*** DATA IN THIS EXERCISE Section Begins ***

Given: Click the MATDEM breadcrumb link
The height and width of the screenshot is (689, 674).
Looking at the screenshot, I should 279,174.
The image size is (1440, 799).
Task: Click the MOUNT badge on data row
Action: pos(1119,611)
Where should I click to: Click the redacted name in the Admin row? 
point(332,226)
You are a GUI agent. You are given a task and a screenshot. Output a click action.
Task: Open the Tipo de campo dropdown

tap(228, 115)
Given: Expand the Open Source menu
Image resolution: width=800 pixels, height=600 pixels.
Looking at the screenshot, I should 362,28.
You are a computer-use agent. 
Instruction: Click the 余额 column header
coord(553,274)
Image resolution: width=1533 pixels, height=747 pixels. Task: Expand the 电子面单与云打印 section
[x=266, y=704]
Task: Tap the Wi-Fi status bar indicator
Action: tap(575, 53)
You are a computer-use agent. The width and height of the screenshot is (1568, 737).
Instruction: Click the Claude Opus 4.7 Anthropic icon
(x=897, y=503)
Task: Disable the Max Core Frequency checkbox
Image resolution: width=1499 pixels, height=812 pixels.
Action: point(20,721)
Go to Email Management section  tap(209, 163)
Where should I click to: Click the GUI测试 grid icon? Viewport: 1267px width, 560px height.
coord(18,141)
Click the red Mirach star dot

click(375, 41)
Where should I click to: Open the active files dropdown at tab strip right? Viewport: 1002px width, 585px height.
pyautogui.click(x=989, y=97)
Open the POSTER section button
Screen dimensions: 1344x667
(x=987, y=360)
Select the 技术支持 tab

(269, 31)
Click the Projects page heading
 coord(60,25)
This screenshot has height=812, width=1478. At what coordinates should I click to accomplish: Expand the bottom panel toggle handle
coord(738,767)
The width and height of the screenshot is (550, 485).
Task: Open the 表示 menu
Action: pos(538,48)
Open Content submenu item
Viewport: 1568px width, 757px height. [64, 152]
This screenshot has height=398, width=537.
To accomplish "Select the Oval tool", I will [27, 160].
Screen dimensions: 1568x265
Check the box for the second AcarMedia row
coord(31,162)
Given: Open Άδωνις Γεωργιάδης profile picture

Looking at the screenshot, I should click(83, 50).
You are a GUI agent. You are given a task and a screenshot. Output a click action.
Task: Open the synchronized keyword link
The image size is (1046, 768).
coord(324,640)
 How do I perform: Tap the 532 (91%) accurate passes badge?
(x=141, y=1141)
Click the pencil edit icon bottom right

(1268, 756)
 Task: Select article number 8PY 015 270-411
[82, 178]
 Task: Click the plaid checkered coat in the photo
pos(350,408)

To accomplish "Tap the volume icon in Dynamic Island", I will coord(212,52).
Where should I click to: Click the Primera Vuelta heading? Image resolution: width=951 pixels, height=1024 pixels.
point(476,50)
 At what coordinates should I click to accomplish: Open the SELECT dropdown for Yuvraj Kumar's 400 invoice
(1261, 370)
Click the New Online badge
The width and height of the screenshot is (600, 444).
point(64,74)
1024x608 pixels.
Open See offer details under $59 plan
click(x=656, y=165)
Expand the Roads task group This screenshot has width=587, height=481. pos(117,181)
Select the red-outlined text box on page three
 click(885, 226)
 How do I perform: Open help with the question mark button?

*** DATA IN THIS EXERCISE Section Ends ***

Repeat the data in full, exactly as supplied.

• **PROBLEM SOLUTION**
Given: Click the MATDEM breadcrumb link
The height and width of the screenshot is (689, 674).
Looking at the screenshot, I should 279,174.
The image size is (1440, 799).
Task: Click the MOUNT badge on data row
Action: pos(1119,611)
Where should I click to: Click the redacted name in the Admin row? 
point(332,226)
You are a GUI agent. You are given a task and a screenshot. Output a click action.
Task: Open the Tipo de campo dropdown

tap(228, 115)
Given: Expand the Open Source menu
Image resolution: width=800 pixels, height=600 pixels.
Looking at the screenshot, I should 362,28.
You are a computer-use agent. 
Instruction: Click the 余额 column header
coord(553,274)
Image resolution: width=1533 pixels, height=747 pixels. Task: Expand the 电子面单与云打印 section
[x=266, y=704]
Task: Tap the Wi-Fi status bar indicator
Action: tap(575, 53)
You are a computer-use agent. The width and height of the screenshot is (1568, 737).
Instruction: Click the Claude Opus 4.7 Anthropic icon
(x=897, y=503)
Task: Disable the Max Core Frequency checkbox
Image resolution: width=1499 pixels, height=812 pixels.
Action: point(20,721)
Go to Email Management section  tap(209, 163)
Where should I click to: Click the GUI测试 grid icon? Viewport: 1267px width, 560px height.
coord(18,141)
Click the red Mirach star dot

click(375, 41)
Where should I click to: Open the active files dropdown at tab strip right? Viewport: 1002px width, 585px height.
pyautogui.click(x=989, y=97)
Open the POSTER section button
Screen dimensions: 1344x667
(x=987, y=360)
Select the 技术支持 tab

(269, 31)
Click the Projects page heading
 coord(60,25)
This screenshot has height=812, width=1478. At what coordinates should I click to accomplish: Expand the bottom panel toggle handle
coord(738,767)
The width and height of the screenshot is (550, 485).
Task: Open the 表示 menu
Action: pos(538,48)
Open Content submenu item
Viewport: 1568px width, 757px height. [64, 152]
This screenshot has height=398, width=537.
To accomplish "Select the Oval tool", I will [27, 160].
Screen dimensions: 1568x265
Check the box for the second AcarMedia row
coord(31,162)
Given: Open Άδωνις Γεωργιάδης profile picture

Looking at the screenshot, I should click(83, 50).
You are a GUI agent. You are given a task and a screenshot. Output a click action.
Task: Open the synchronized keyword link
The image size is (1046, 768).
coord(324,640)
 How do I perform: Tap the 532 (91%) accurate passes badge?
(x=141, y=1141)
Click the pencil edit icon bottom right

(1268, 756)
 Task: Select article number 8PY 015 270-411
[82, 178]
 Task: Click the plaid checkered coat in the photo
pos(350,408)

To accomplish "Tap the volume icon in Dynamic Island", I will coord(212,52).
Where should I click to: Click the Primera Vuelta heading? Image resolution: width=951 pixels, height=1024 pixels.
point(476,50)
 At what coordinates should I click to accomplish: Open the SELECT dropdown for Yuvraj Kumar's 400 invoice
(1261, 370)
Click the New Online badge
The width and height of the screenshot is (600, 444).
point(64,74)
1024x608 pixels.
Open See offer details under $59 plan
click(x=656, y=165)
Expand the Roads task group This screenshot has width=587, height=481. pos(117,181)
Select the red-outlined text box on page three
 click(885, 226)
 How do I perform: Open help with the question mark button?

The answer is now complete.